# TRY IT:
Out of the data below, copy every line with the string "button".

# Items from a data source:
=== Begin Enclosure ===

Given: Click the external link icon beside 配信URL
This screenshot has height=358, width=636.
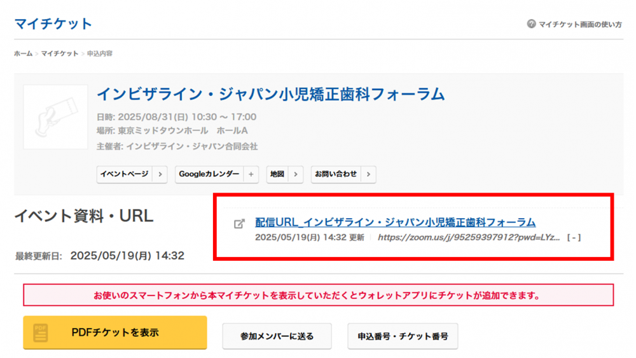Looking at the screenshot, I should point(239,223).
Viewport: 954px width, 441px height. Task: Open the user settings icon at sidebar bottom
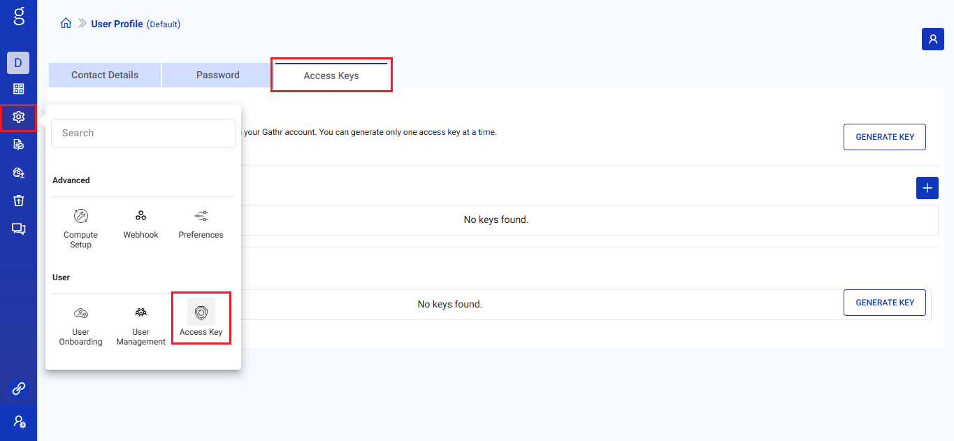[18, 421]
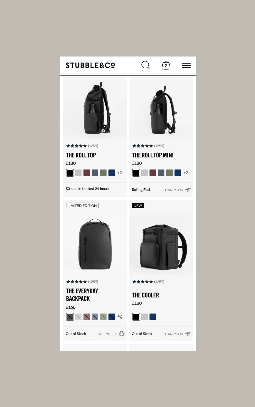Click The Cooler backpack image

161,247
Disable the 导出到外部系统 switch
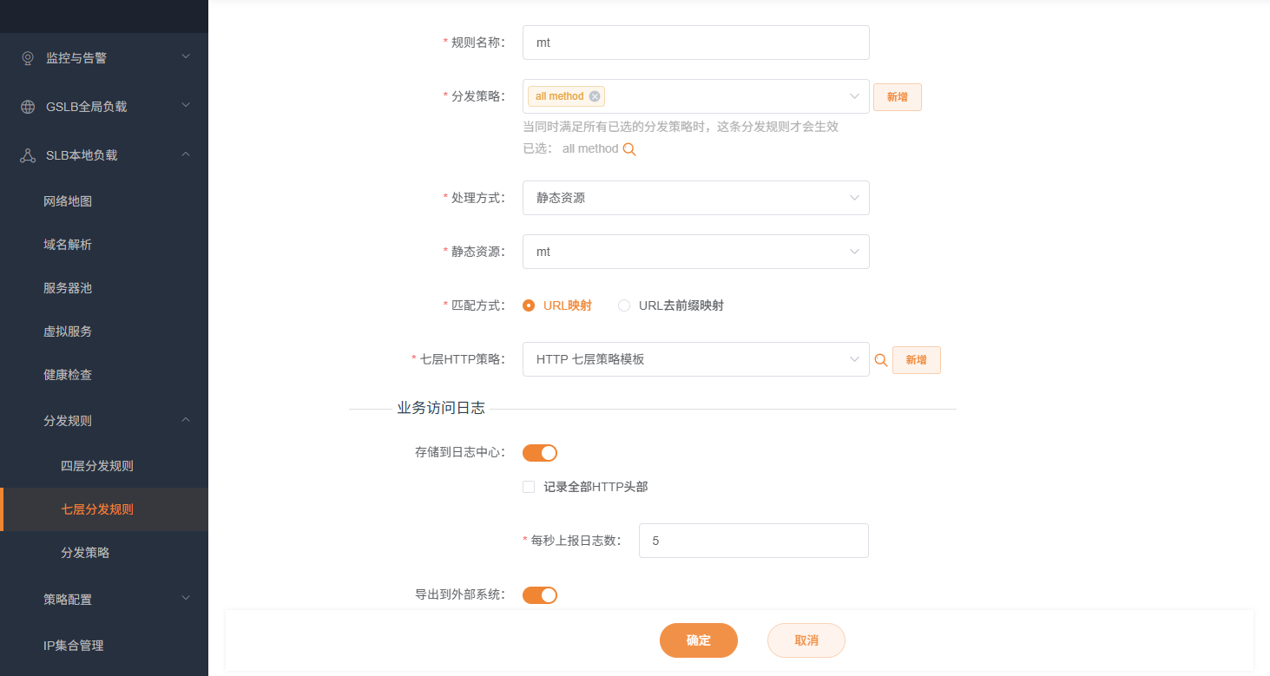The height and width of the screenshot is (676, 1270). click(x=539, y=594)
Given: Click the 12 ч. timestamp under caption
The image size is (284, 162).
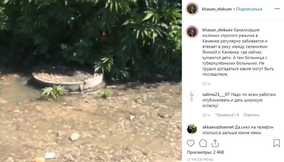Looking at the screenshot, I should (206, 84).
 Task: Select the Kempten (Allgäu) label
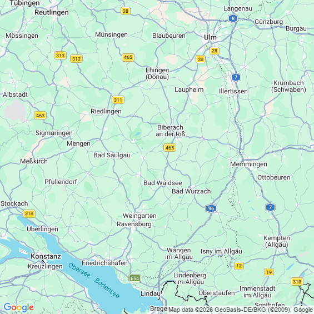click(277, 241)
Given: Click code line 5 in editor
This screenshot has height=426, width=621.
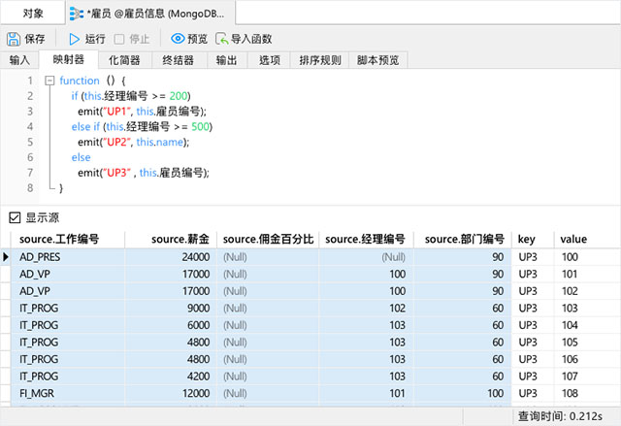Looking at the screenshot, I should click(134, 142).
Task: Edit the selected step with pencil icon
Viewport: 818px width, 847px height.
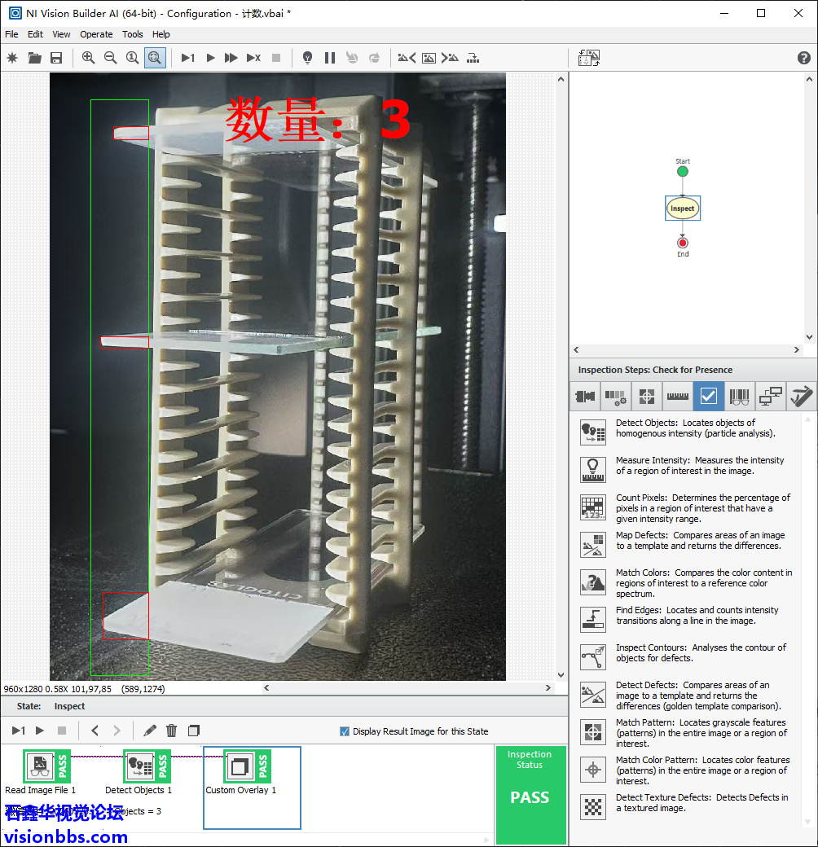Action: pyautogui.click(x=150, y=731)
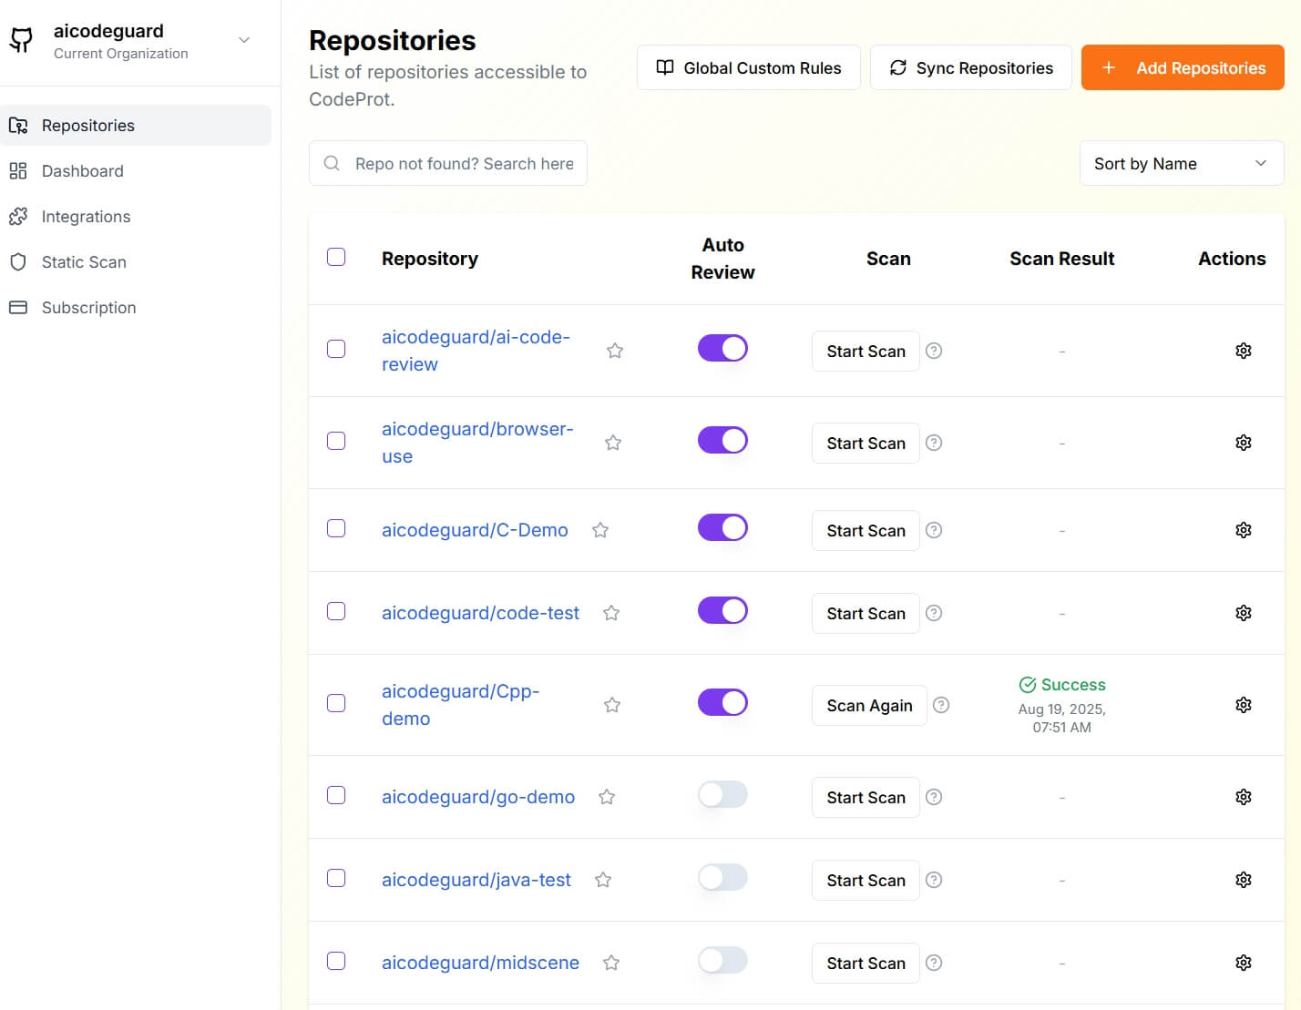Check the select-all checkbox in the table header
Viewport: 1301px width, 1010px height.
pos(336,258)
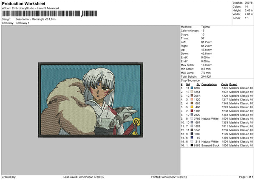Click the Code column header
Viewport: 255px width, 180px height.
(x=224, y=84)
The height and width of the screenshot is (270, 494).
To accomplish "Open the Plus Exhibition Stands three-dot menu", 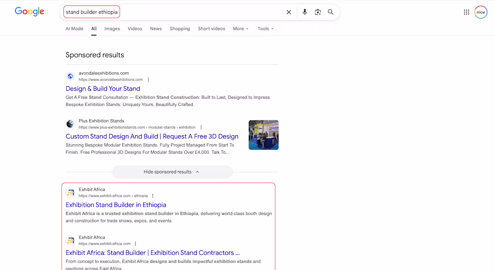I will (201, 127).
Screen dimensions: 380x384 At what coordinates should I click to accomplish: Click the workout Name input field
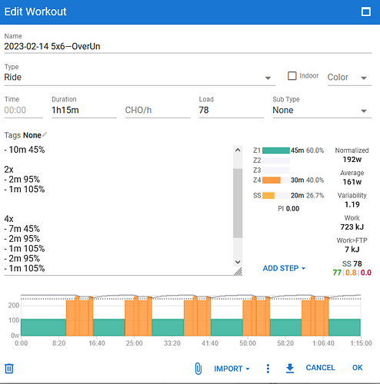pos(188,47)
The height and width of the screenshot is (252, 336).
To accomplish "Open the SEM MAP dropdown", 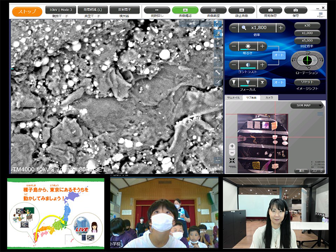I will [x=307, y=105].
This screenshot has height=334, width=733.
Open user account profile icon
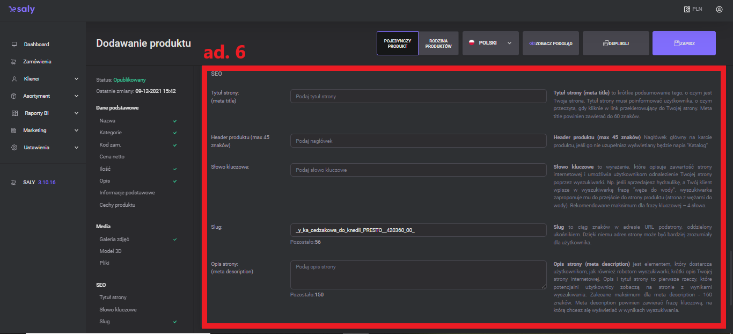(x=719, y=9)
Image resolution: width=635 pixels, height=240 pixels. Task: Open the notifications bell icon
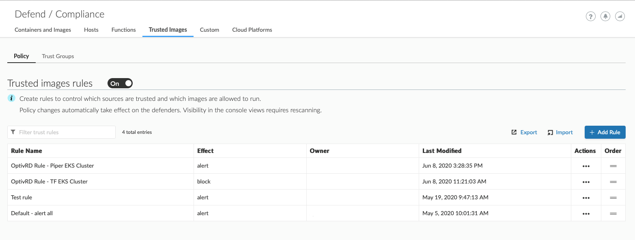[x=605, y=16]
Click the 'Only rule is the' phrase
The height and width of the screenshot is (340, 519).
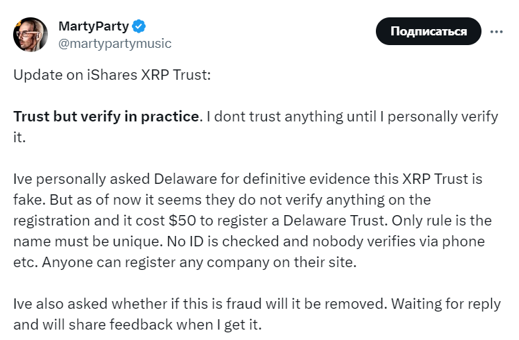[x=442, y=221]
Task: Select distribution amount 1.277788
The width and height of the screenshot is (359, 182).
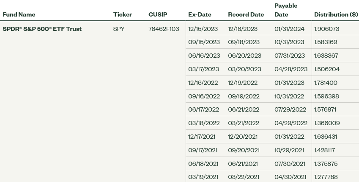Action: coord(326,177)
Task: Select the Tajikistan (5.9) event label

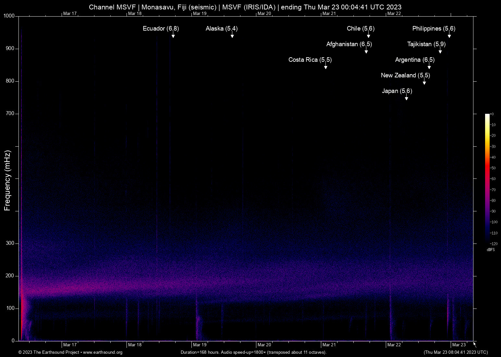Action: (426, 44)
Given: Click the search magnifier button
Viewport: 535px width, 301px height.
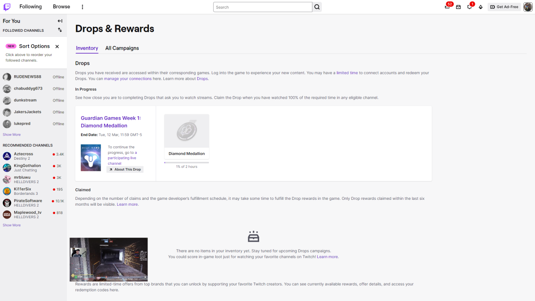Looking at the screenshot, I should (317, 7).
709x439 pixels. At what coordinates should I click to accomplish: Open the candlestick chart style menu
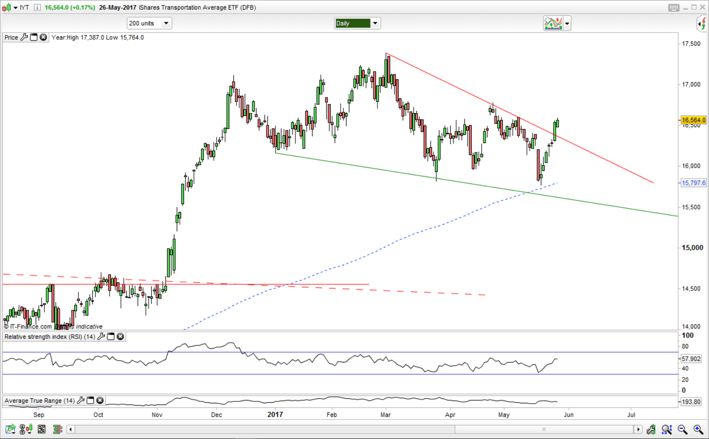(x=10, y=7)
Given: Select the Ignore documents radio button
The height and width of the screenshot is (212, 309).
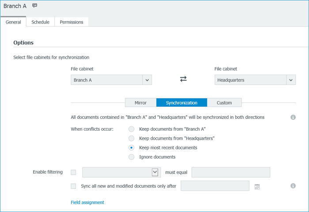Looking at the screenshot, I should pos(132,157).
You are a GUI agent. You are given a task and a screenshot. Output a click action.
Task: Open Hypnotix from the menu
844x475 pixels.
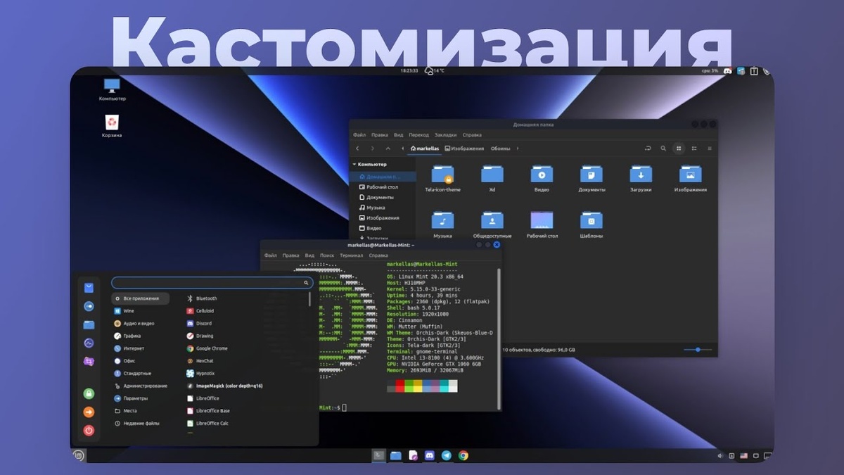(204, 373)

=== End Enclosure ===

# PROBLEM SOLUTION:
Given: Click the search magnifier button
Given: Select the Ignore documents radio button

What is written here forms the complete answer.